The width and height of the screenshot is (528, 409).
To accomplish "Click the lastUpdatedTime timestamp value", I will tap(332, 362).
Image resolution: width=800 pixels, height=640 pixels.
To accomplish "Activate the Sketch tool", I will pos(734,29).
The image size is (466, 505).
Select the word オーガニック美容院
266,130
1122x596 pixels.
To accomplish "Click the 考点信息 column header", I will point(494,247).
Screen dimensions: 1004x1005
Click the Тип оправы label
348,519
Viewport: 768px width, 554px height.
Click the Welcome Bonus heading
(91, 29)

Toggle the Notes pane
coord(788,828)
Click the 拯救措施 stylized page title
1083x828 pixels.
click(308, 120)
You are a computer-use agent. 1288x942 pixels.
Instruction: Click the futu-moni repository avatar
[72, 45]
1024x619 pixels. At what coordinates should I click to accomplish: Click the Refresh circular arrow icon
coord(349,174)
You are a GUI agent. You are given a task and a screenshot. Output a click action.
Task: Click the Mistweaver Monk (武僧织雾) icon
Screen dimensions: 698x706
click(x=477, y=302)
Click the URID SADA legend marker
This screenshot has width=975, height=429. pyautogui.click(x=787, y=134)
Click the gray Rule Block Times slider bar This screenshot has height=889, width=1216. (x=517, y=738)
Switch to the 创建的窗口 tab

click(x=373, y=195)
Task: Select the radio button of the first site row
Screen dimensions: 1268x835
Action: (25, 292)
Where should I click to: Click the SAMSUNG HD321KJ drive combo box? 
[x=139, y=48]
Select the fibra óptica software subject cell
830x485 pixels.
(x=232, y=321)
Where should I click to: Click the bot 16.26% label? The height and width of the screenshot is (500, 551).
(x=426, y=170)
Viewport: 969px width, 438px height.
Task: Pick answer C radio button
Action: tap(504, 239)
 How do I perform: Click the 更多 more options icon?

- **WRITTEN INSTRUCTION**
Reproduce all of the data above verbatim, line for line, without changing any character.

- **ANSWER TO THE PROBLEM**
The width and height of the screenshot is (528, 409).
To accomplish "Click the lastUpdatedTime timestamp value", I will tap(332, 362).
Image resolution: width=800 pixels, height=640 pixels.
To accomplish "Activate the Sketch tool", I will pos(734,29).
The image size is (466, 505).
Select the word オーガニック美容院
266,130
1122x596 pixels.
To accomplish "Click the 考点信息 column header", I will point(494,247).
Screen dimensions: 1004x1005
Click the Тип оправы label
348,519
Viewport: 768px width, 554px height.
Click the Welcome Bonus heading
(91, 29)

Toggle the Notes pane
coord(788,828)
Click the 拯救措施 stylized page title
1083x828 pixels.
click(308, 120)
You are a computer-use agent. 1288x942 pixels.
Instruction: Click the futu-moni repository avatar
[72, 45]
1024x619 pixels. At what coordinates should I click to accomplish: Click the Refresh circular arrow icon
coord(349,174)
You are a GUI agent. You are given a task and a screenshot. Output a click action.
Task: Click the Mistweaver Monk (武僧织雾) icon
Screen dimensions: 698x706
click(x=477, y=302)
Click the URID SADA legend marker
This screenshot has width=975, height=429. pyautogui.click(x=787, y=134)
Click the gray Rule Block Times slider bar This screenshot has height=889, width=1216. (x=517, y=738)
Switch to the 创建的窗口 tab

click(x=373, y=195)
Task: Select the radio button of the first site row
Screen dimensions: 1268x835
Action: (25, 292)
Where should I click to: Click the SAMSUNG HD321KJ drive combo box? 
[x=139, y=48]
Select the fibra óptica software subject cell
830x485 pixels.
(x=232, y=321)
Where should I click to: Click the bot 16.26% label? The height and width of the screenshot is (500, 551).
(x=426, y=170)
Viewport: 969px width, 438px height.
Task: Pick answer C radio button
Action: tap(504, 239)
 How do I perform: Click the 更多 more options icon?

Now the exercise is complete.